Mit Beschluss vom 31. 7. 2002 (ON 26) nahm das Erstgericht das Inventar sowie die Erbserklärung der Tochter Elisabeth P***** und ihre Erklärung, das Legat anzunehmen, zu Gericht an und erklärte ihr Erbrecht aufgrund der Aktenlage als ausgewiesen. Weiters wurde der Verlassenschaftskurator seines Amtes enthoben.

Am 17. 10. 2002 fasste das Erstgericht den Mantelbeschluss und erließ die Einantwortungsurkunde, mit der der Nachlass der Tochter Elisabeth P***** aufgrund des Gesetzes zur Gänze eingeantwortet wurde (ON 30).

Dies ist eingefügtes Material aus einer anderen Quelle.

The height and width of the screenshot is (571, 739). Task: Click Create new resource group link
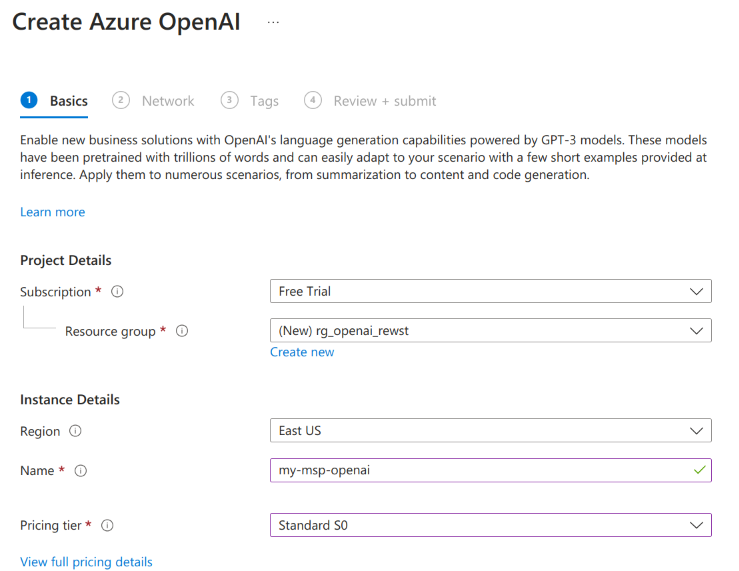302,352
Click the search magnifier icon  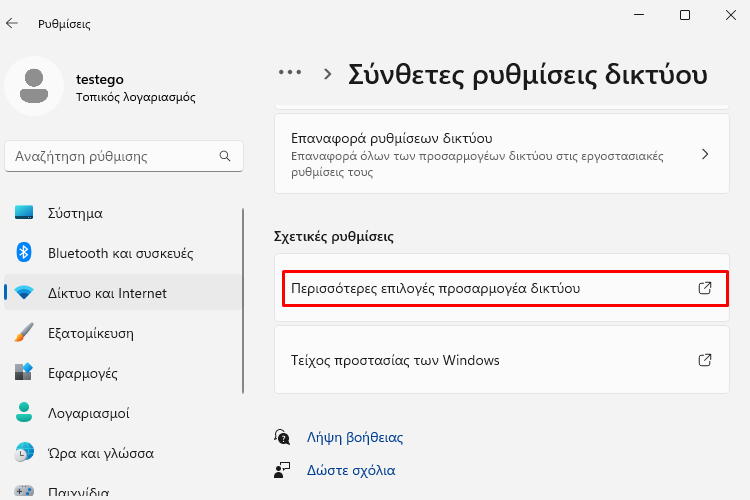[225, 156]
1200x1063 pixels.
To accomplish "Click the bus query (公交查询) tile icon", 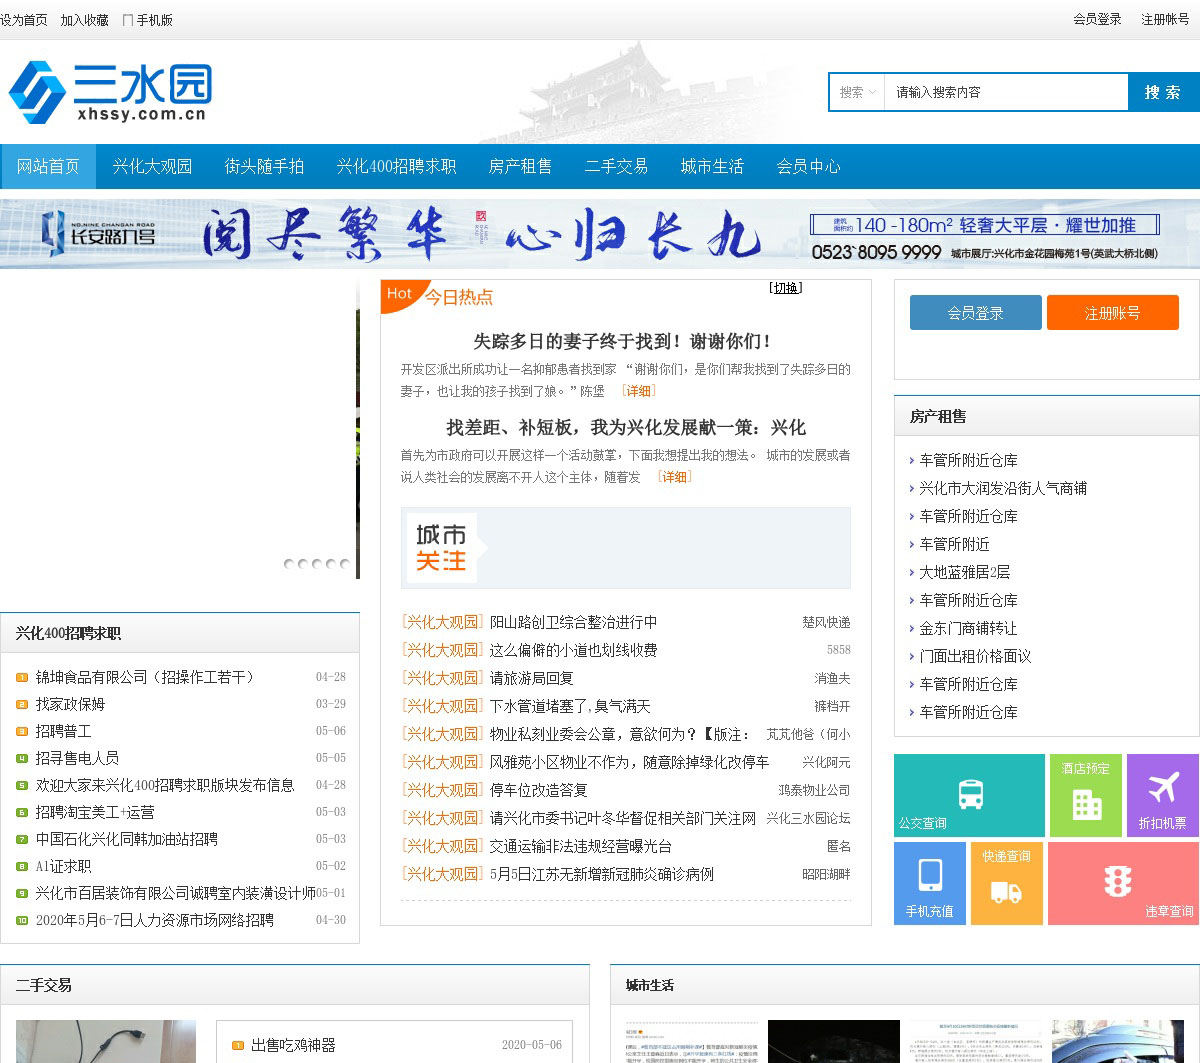I will 970,794.
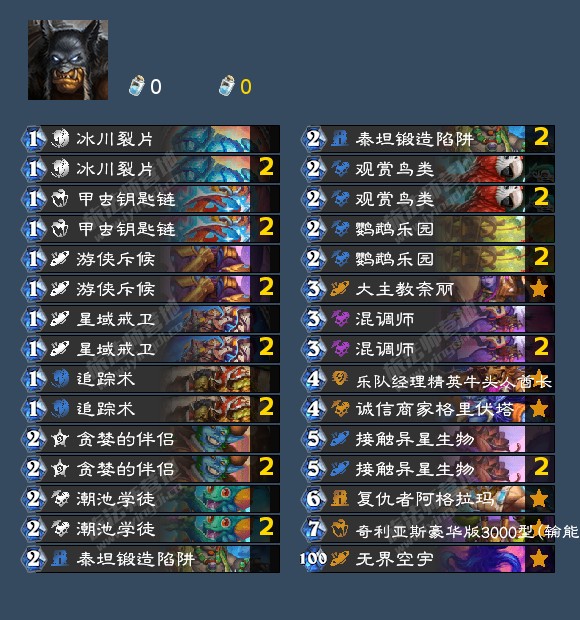The width and height of the screenshot is (580, 620).
Task: Select the 追踪术 card with count 2
Action: point(151,409)
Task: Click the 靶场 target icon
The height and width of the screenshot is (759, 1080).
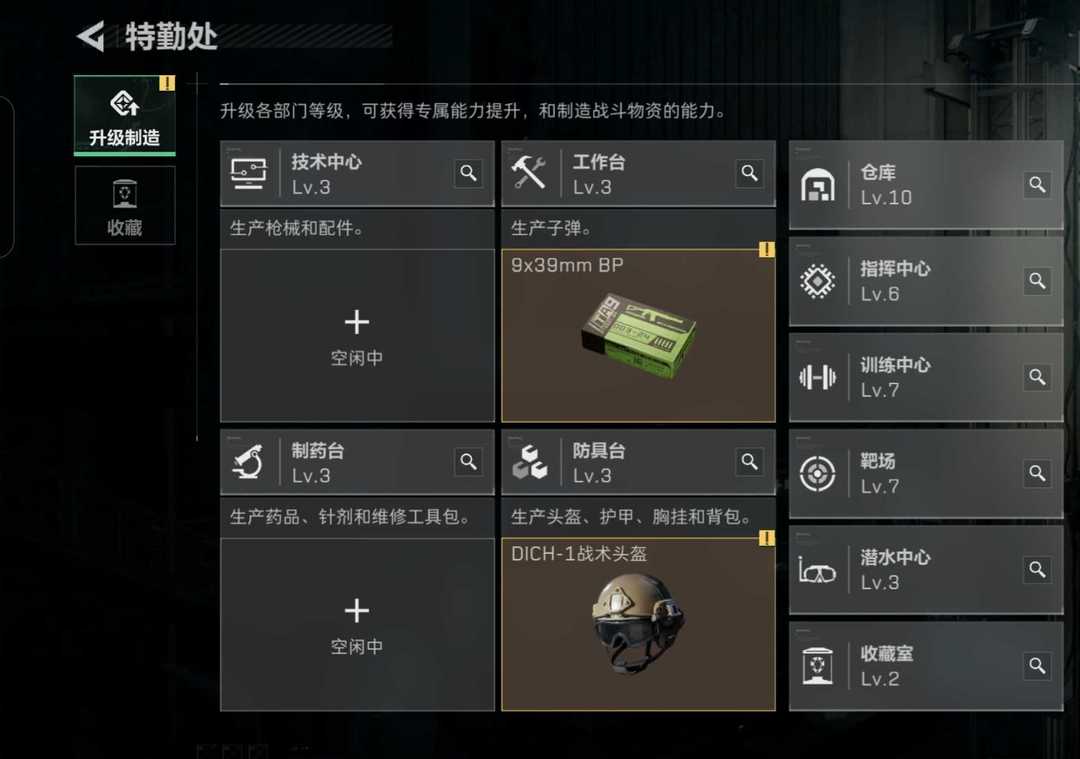Action: click(x=818, y=473)
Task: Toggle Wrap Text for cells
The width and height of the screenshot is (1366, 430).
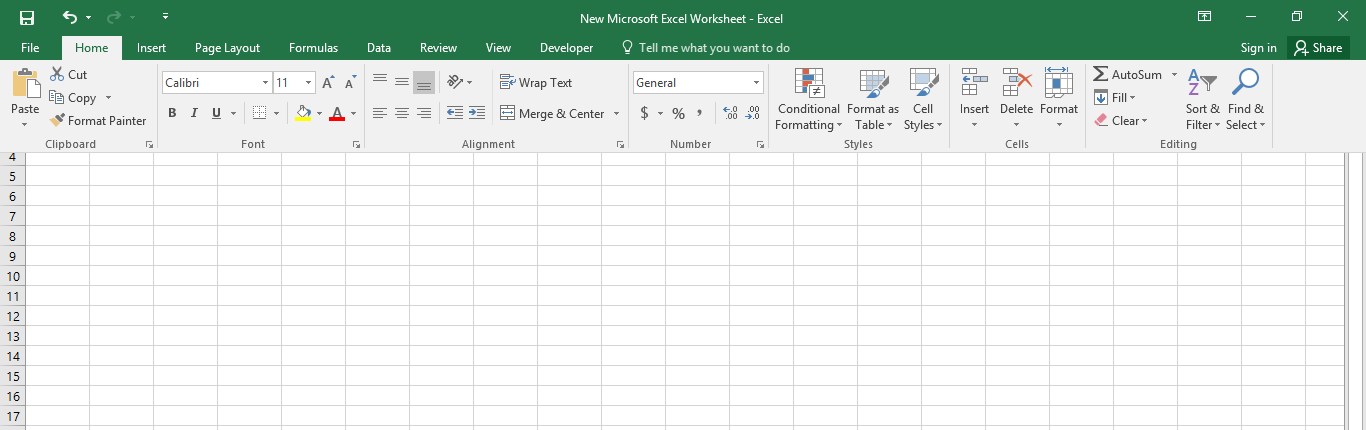Action: click(536, 83)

Die Einantwortungsurkunde enthält auch eine Verbücherungsanordnung, wonach ob der Liegenschaft EZ ***** Grundbuch ***** (***** B*****, K*****gasse 7) die Einverleibung des Eigentumsrechtes für die Erbin mit der Beschränkung der fideikommissarischen Substitution im Sinne der letztwilligen Anordnung vom 4. 5. 1980 zugunsten der Nachkommen der Christel H*****, des Robert P***** und der Elisabeth P***** vorzunehmen sein werde.

Das Rekursgericht gab dem Rekurs der Erbin Elisabeth P***** gegen die Anordnung der Verbücherung der fideikommissarischen Substitution nicht Folge und bestätigte die angefochtene Verbücherungsklausel mit der Maßgabe, dass ihr folgende „dem Willen der Erblasserin entsprechende klarere Fassung" gegeben wurde:

„Aufgrund des Ergebnisses der Verlassenschaftsabhandlung wird ob der der Erblasserin zur Gänze gehörenden Liegenschaft EZ ***** Grundbuch ***** mit den Grundstücken 272/2 Baufläche (begrünt), 273/2 Baufläche (Gebäude), Baufläche (begrünt), 274/3 Baufläche (begrünt) und 408 Baufläche (Gebäude) K*****gasse 7, nachstehende Eintragung vorzunehmen sein:

Die Einverleibung des Eigentumsrechtes für Elisabeth P*****, geb. 4. 9. 1956, mit der Beschränkung des im Testament auferlegten Veräußerungsverbotes zugunsten der Kindeskinder der Erblasserin".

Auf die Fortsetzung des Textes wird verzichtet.